I figured a way to fake-smile through the congratulatory messages and responses I was getting. Soon enough, I received rejections from Harvard and Oxford, interestingly both on the same day. Even Cambridge said they weren’t interested. Now there was little left in terms of the big names, so perhaps it could be that I would end up at Cornell anyway much to the expectation of the law school paparazzi. Soon enough, in came the “Congratulations” email from NYU Law. I screamed silently as my flight was about to take off (dramatic eh?) and I was getting rude stares from the flight attendant for not having put my phone away. As I landed, I checked my Facebook feed to see that some others had gotten in as well. However, the dilemma continued. How do we say no to the Ivy League?

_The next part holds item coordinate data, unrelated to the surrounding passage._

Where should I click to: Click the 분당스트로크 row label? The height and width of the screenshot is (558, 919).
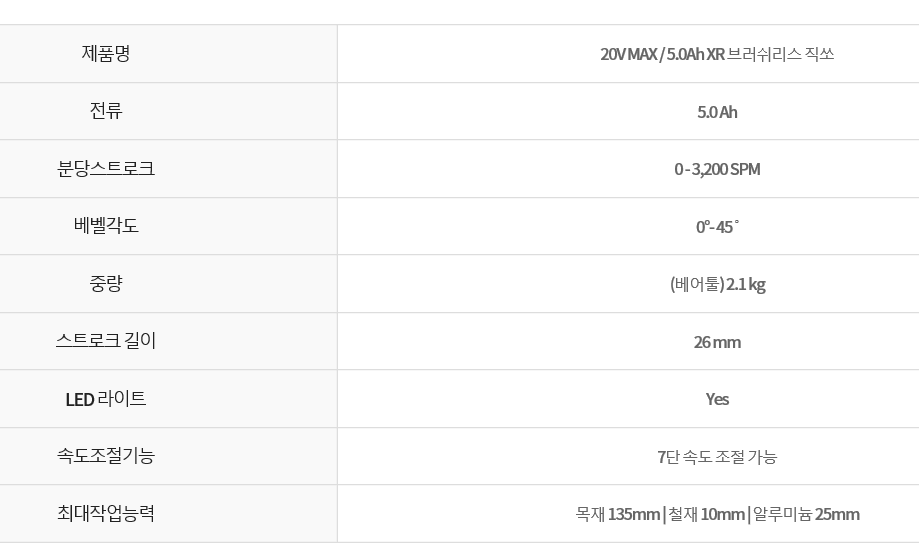click(x=105, y=168)
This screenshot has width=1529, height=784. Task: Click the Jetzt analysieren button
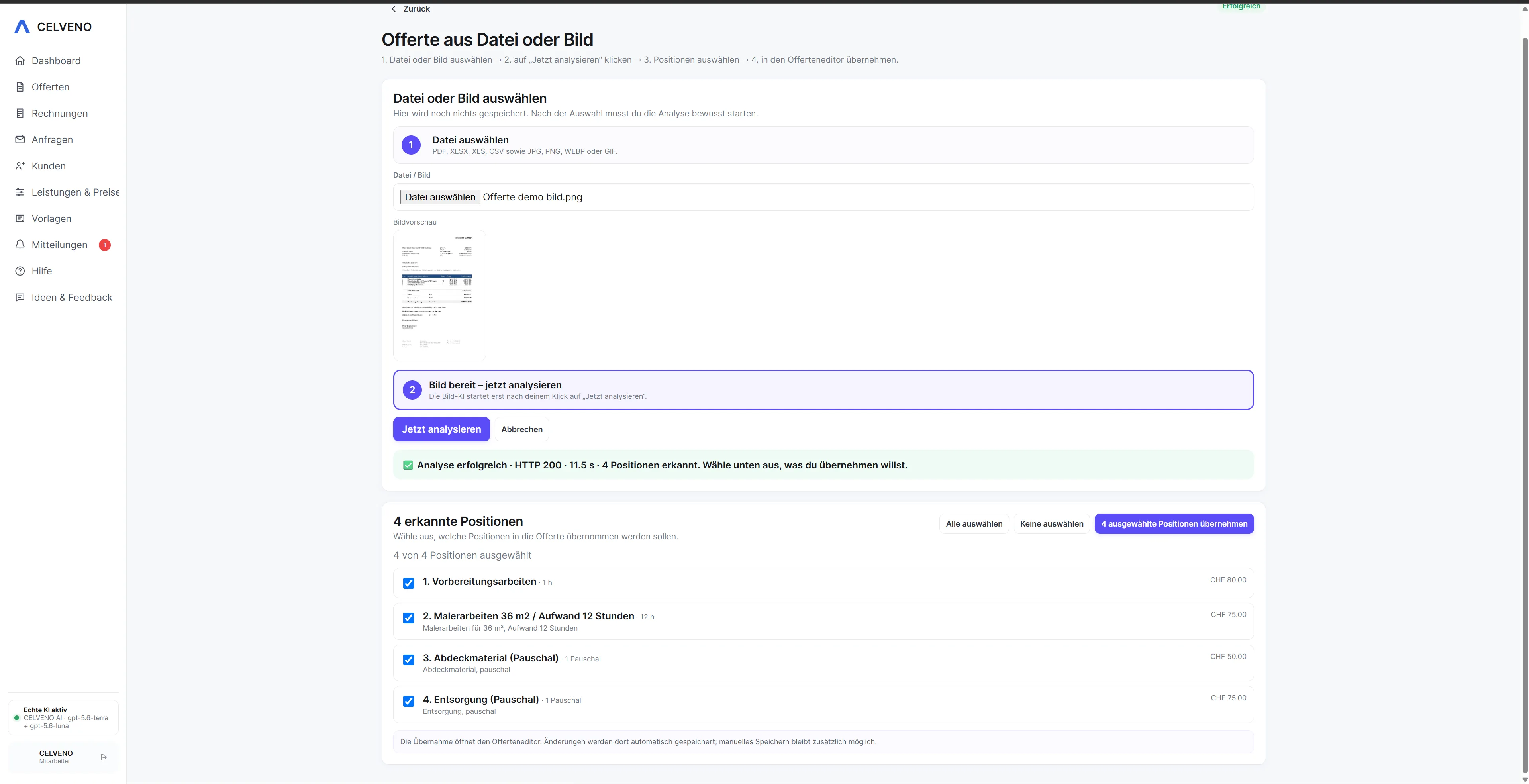click(x=441, y=429)
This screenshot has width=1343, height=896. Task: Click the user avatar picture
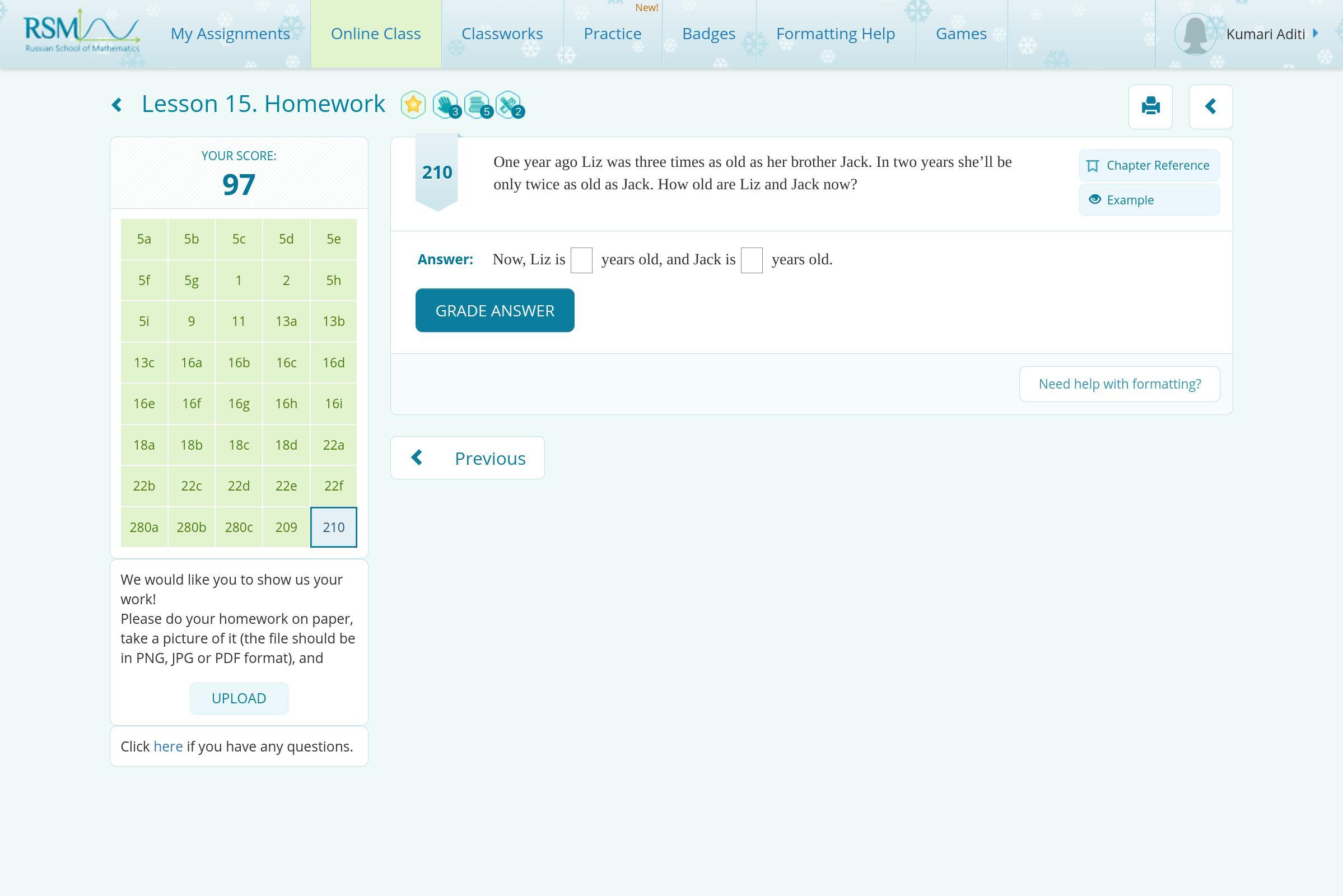[1194, 34]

And, after some research, and talking to other LL.M. graduates, the universe helped me formulate my answer. Simply put, law school rankings are different. Yes, the Ivy League is important but then one has to differentiate between lay prestige and actual prestige in terms of the law. Lay prestige may win you hearts and accolades amongst the general public, but that cant be the basis for a decision to go to a law school for an LL.M. While a university like Cornell outranks NYU easily in terms of the general university rankings, NYU Law is ranked higher as a law school. Therefore, one should go to the best law school (in terms of law school rankings) they can get into. Such intricacies may not be known to people outside the law school world but this can be an important factor in deciding on a law school. In addition, in deciding between schools we have to consider program specifics such as location, employment prospects and what specialty area, if any. Also, some may choose to disregard a higher ranked school, simply because they prefer the city the lower-ranked school is in. This, however, is often seen when the schools are very closely ranked together, such as Stanford Law and Columbia Law. So, someone could disregard the higher ranking of Stanford Law, simply because they want to live in the Big Apple.
At the time of applying, I wanted to pursue International Law as my specialization and both Cornell Law and NYU Law had stellar reputations in them. Which meant there was little to choose between them on this front. It could have been that Cornell was better in terms of a program than NYU despite the ranking difference. Spending a year in NYC was seductive, perhaps more seductive than spending time in Ithaca. As far as employment was concerned, I figured I would have more jobs to apply to if I were based out of NYC. The cost of attendance was almost the same and the quality of professors and research centers seemed equivalent. Each persons’ LL.M. experience would be different from the other, depending on what courses you chose and so it was difficult to generalize beyond a point. Finally, I was able to let go of my attachment to my dream of Cornell Law. It was hard to actually write to them that I would not be attending. I kept reading the email multiple times to ask myself whether I was really turning Cornell.
The Big Decision finally seemed to be happening. However, even after I enrolled at NYU Law and was a few months into the program, I was still answering questions as to why I had turned Cornell down. It was from those same people that had no idea. They just didn’t know which law school was really higher or why I took that decision. Bless their souls. My sister still thinks Northwestern’s LL.M. (she cried when the admission letter came) would have dropped more jaws and raised more eyebrows. Bless her soul too.
Just be prepared to perpetually justify your decision not just to the lay prestige loving public, but also, internally, to yourself.